** BEGIN Listed records **

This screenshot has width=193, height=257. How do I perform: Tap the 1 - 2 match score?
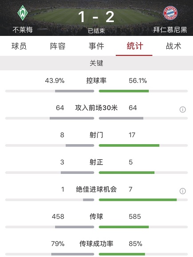pyautogui.click(x=96, y=17)
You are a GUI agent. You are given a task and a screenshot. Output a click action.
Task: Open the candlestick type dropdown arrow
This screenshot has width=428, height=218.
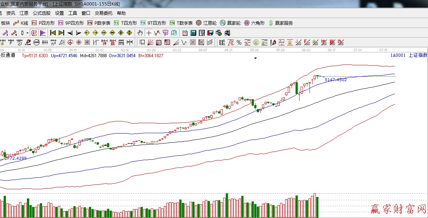(x=27, y=33)
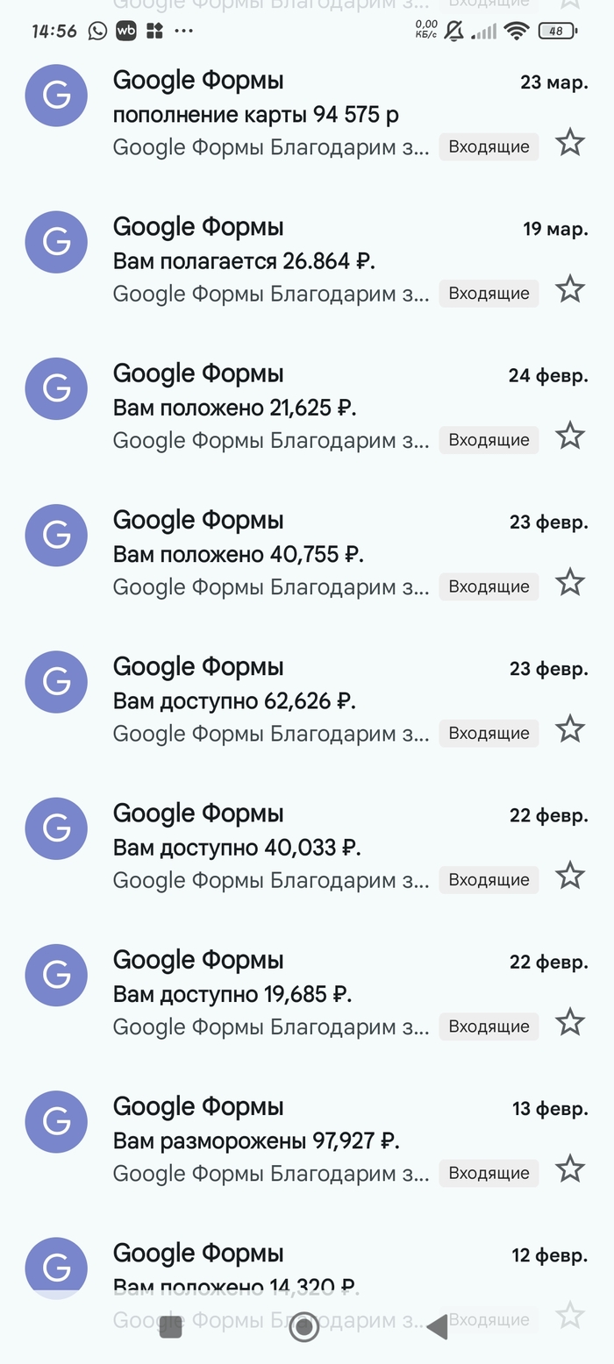Image resolution: width=614 pixels, height=1364 pixels.
Task: Star the Вам положено 40,755 ₽ email
Action: [570, 582]
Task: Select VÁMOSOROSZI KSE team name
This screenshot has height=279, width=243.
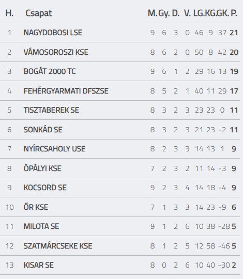Action: (x=56, y=52)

** END Listed records **

Reproduce every line of text in the items above verbatim, leaving out the pictures.

■ Finished answer
This screenshot has width=193, height=257. How do I perform: Tap the 1 - 2 match score?
pyautogui.click(x=96, y=17)
You are a GUI agent. You are given a task and a screenshot. Output a click action.
Task: Open the candlestick type dropdown arrow
This screenshot has width=428, height=218.
(x=27, y=33)
Image resolution: width=614 pixels, height=1364 pixels.
Task: Star the Вам положено 40,755 ₽ email
Action: [570, 582]
Task: Select VÁMOSOROSZI KSE team name
This screenshot has height=279, width=243.
Action: (x=56, y=52)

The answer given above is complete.